Zunächst reihen sich scheinbar zusammenhanglos einzelne Episoden aneinander, die sich erst nach und nach verflechten. Rahmen bildet ein Filmprojekt, mit dem die Journalisten Nicole und Victor beauftragt sind. Sie führen aus dem Off Interviews mit Menschen, die von der Corona-Krise existentiell betroffen sind – „für die Welt danach“. Verbindendes Element zwischen den Episoden ist der Begegnungsort Bahnhof, der als Leitmotiv allen Schicksalen gemeinsam ist.
Roter Faden ist die Geschichte der Lilienthals, deren vier Kinder seit dem spurlosen Verschwinden der Eltern auf sich allein gestellt sind und mit der Ungewissheit über den Verbleib der Eltern nicht umgehen können. Nach und nach stellt sich heraus, dass die Eltern als Virologen auf dem Weg nach Wuhan waren und zuletzt am Bahnhof Zürich gesehen worden waren, bevor sich deren Spur verlor.
Alle weiteren Personen haben eine mehr oder weniger enge Verbindung zu diesem Schicksal, wissen das eine oder andere, stellen Vermutungen an, wer Auskunft geben könnte, hatten Kontakt oder werden als Zeugen genannt.
Da ist zunächst Greta, die sich in einem Blog offenbart, dass sie unheilbar krank ist und nur noch drei Monate zu leben hat. Sie freundet sich mit Pia an, einem drogenabhängigen Freigeist, der Greta das Leben lehrt.

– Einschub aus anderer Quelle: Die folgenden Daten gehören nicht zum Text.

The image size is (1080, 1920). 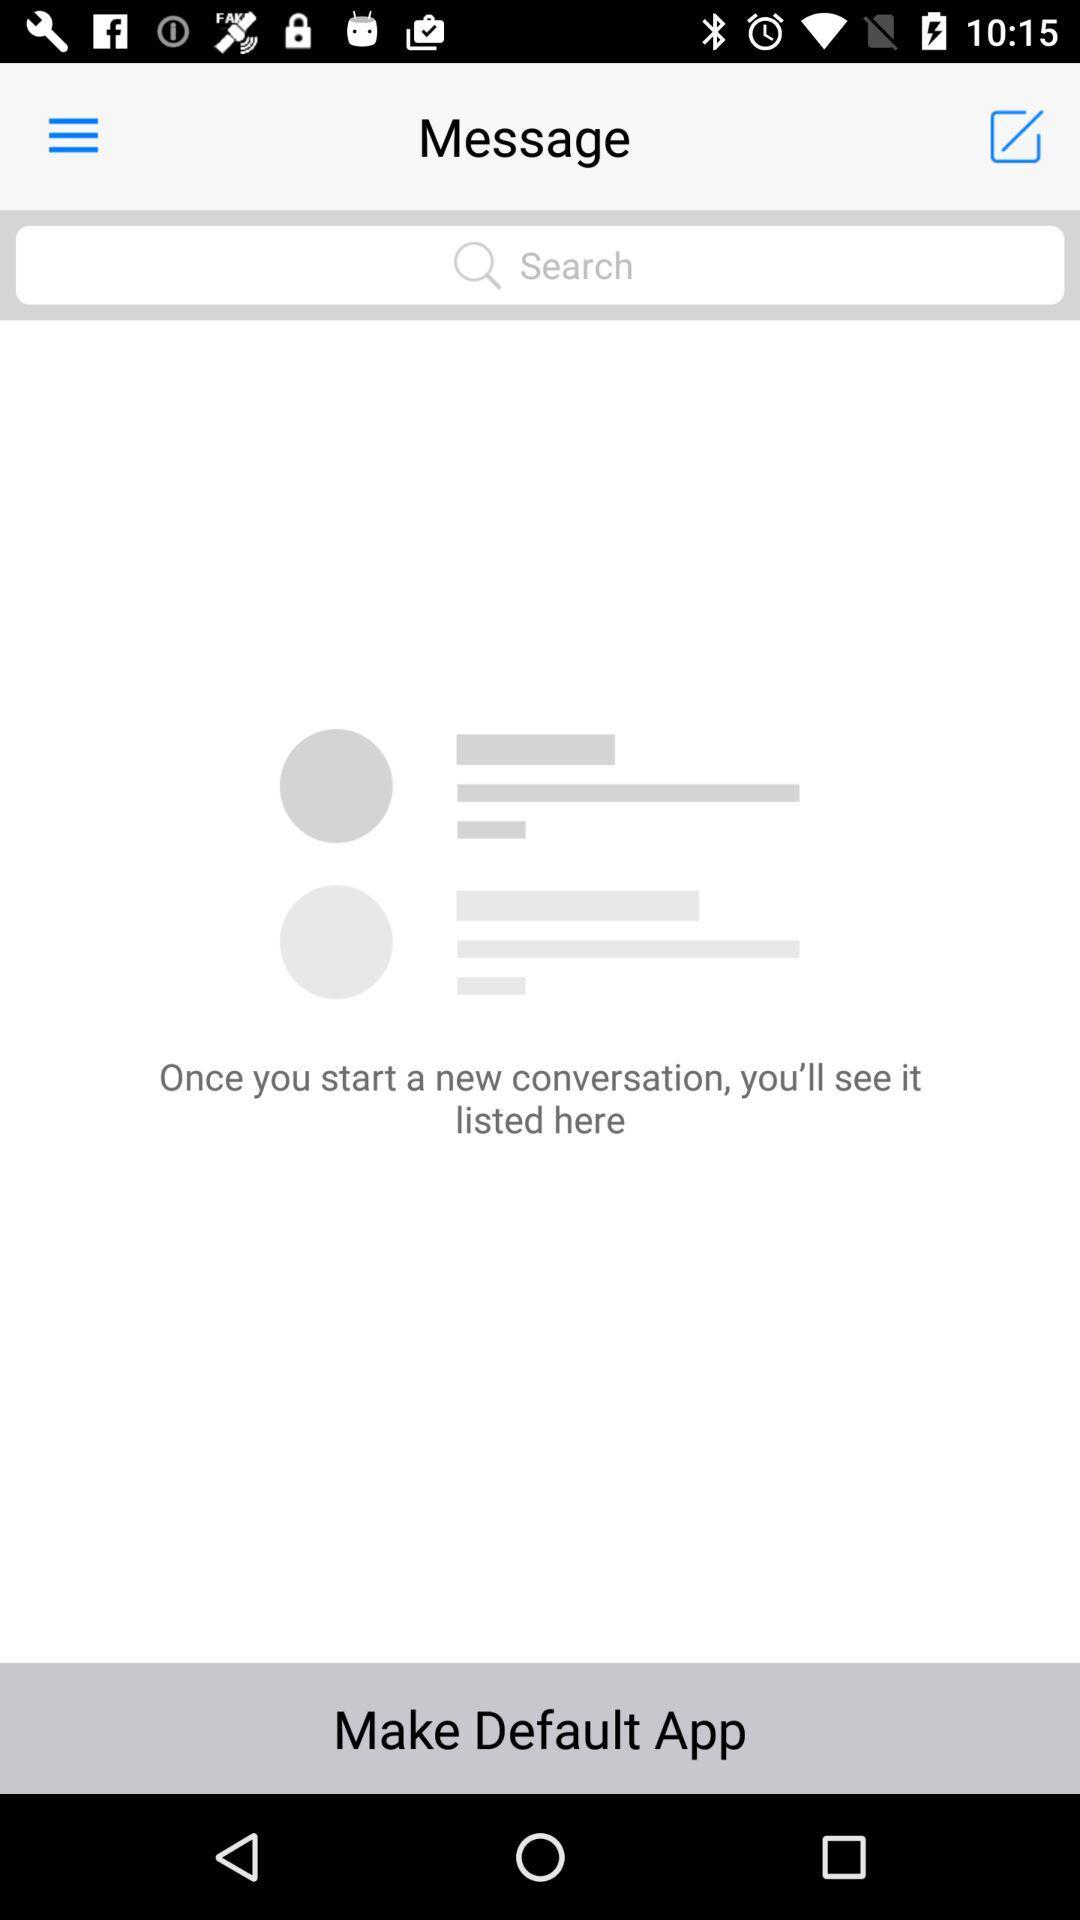 I want to click on icon below the once you start icon, so click(x=540, y=1727).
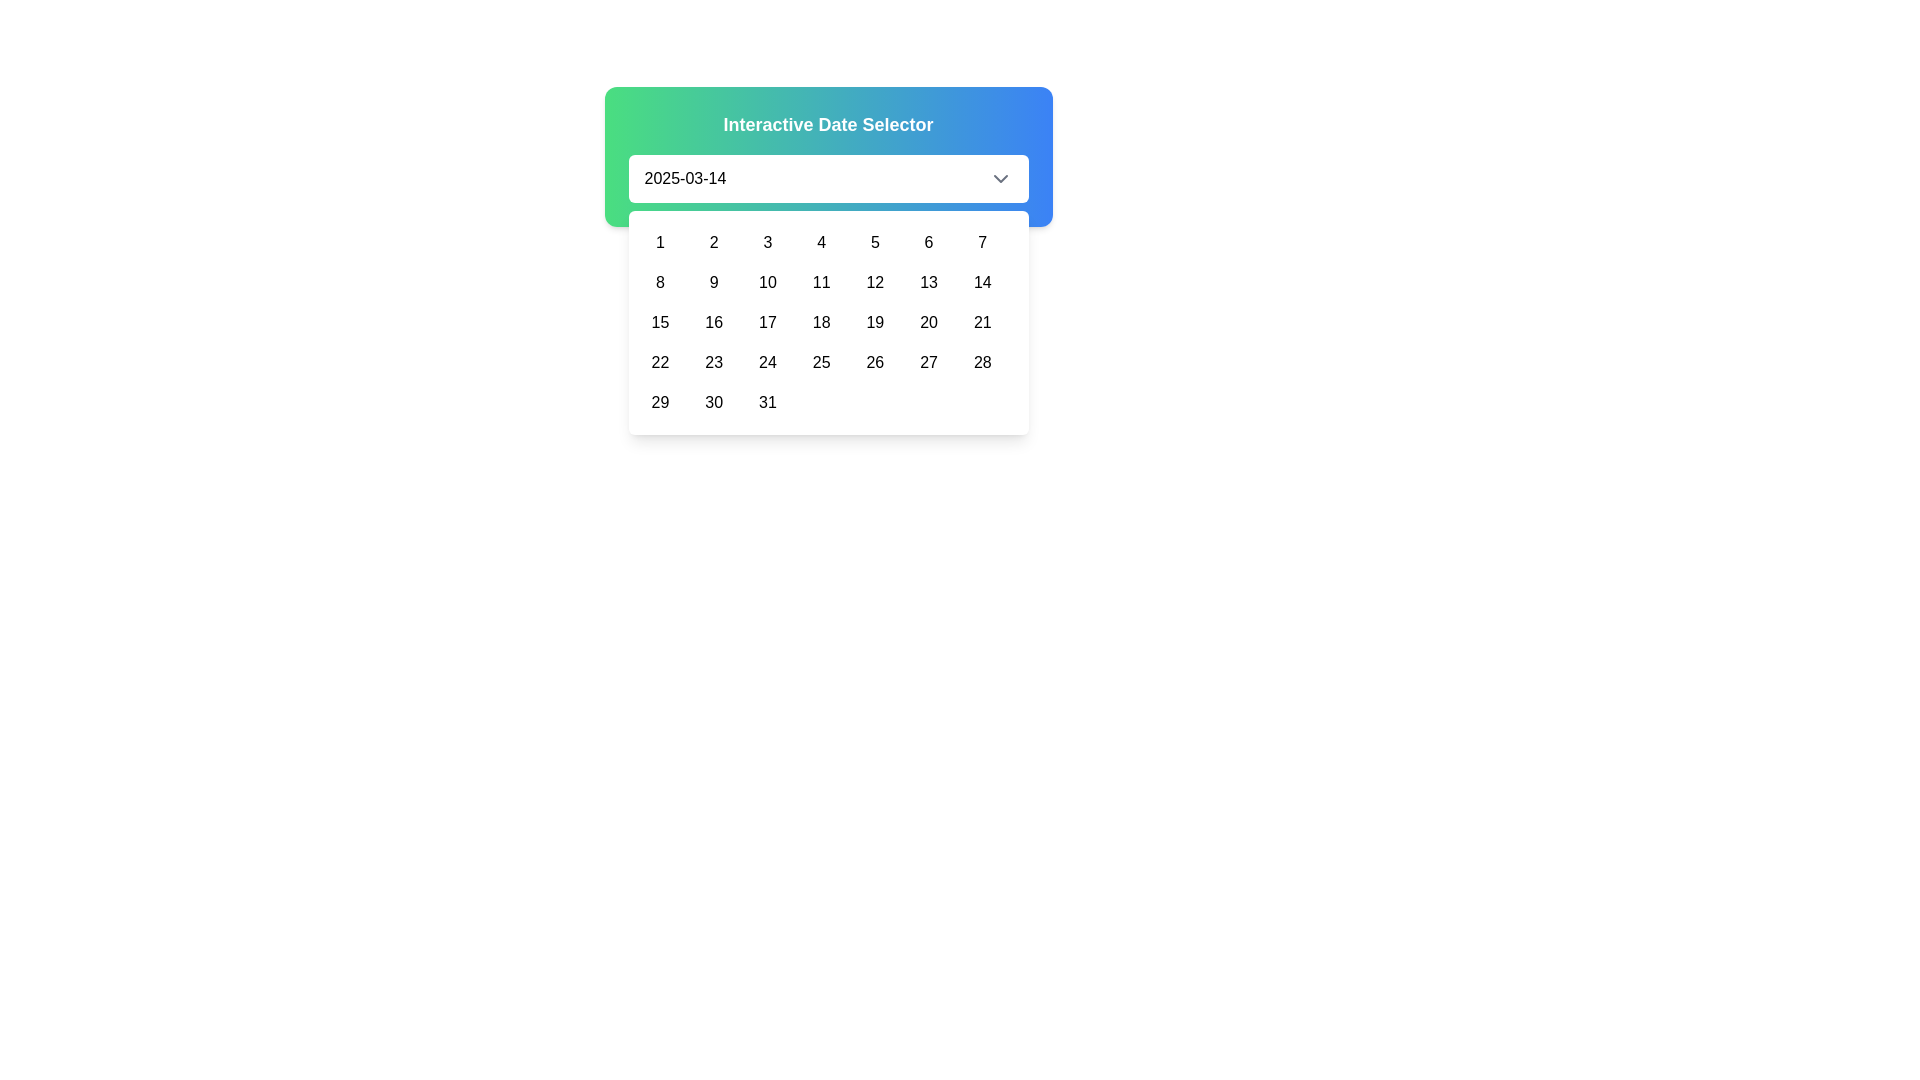  I want to click on the square button labeled '9' with rounded corners in the second row and second column of the calendar grid, so click(714, 282).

Trixie putzt tagsüber, arbeitet nachts als Prostitutierte, umgibt sich mit einem Panzer aus Distanziertheit und kann nur in ihrer Machtposition die herablassende und dominante Haltung ihres Vorgesetzten Walter Schmidt, „CEO des Bahnhofs“ ertragen: Denn dieser ist nachts ihr Hauptkunde – und im Interview kommt das Verhältnis erstmalig ans Licht.
In den Szenen begegnet der Zuschauer auch Querdenkern, einer Mutter am Ende ihrer Kräfte, einer Straßenmusikerin, Influencern und Menschen, die einen Familienangehörigen durch Corona verloren haben.
„Die roten Fäden haben sich beim Proben erst nach und nach entwickelt“, erläutert Margit Schlenker und lobt die brillianten Leistungen der Schauspieler, die mit immer neuen Ideen den Fortgang der Handlung maßgeblich mitbestimmt hätten.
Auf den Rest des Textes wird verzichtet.